» **Stored items**

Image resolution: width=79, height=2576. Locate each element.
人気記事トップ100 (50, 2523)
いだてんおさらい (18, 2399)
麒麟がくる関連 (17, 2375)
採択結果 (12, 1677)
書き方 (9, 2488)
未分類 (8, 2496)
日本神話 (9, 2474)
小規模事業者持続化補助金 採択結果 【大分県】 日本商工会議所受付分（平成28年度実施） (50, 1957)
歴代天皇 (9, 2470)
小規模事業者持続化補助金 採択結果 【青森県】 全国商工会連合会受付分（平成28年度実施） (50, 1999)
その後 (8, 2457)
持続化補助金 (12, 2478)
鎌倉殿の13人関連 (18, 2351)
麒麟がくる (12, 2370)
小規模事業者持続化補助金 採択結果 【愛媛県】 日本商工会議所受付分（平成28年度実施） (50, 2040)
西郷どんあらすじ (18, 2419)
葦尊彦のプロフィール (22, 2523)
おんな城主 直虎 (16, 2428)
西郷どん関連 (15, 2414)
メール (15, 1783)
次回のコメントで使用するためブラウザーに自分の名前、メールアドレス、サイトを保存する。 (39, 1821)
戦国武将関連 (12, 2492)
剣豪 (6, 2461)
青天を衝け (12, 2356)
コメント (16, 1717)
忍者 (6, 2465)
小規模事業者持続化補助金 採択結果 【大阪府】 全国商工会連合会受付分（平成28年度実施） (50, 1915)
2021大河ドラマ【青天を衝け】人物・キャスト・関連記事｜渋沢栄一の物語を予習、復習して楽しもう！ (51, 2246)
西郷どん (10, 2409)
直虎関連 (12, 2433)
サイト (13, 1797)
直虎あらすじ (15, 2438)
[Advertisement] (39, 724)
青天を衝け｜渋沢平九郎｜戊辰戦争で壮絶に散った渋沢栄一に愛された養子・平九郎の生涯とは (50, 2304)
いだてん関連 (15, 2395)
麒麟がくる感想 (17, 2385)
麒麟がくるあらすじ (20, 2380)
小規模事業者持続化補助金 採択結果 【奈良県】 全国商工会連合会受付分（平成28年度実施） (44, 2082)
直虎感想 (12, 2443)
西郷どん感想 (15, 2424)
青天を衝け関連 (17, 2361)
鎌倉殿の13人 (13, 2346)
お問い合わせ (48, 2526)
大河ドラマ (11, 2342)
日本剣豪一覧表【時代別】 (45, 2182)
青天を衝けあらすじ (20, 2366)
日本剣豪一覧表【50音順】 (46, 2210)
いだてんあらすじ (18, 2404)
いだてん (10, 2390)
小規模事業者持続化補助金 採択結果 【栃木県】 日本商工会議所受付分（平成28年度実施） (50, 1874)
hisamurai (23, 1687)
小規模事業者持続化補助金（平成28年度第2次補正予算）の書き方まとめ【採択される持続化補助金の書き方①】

» **DIRECTIONS**
Only a number is wanted here: how many lines of the records above hold the word "全国商工会連合会受付分".

» **RESPONSE AREA**
3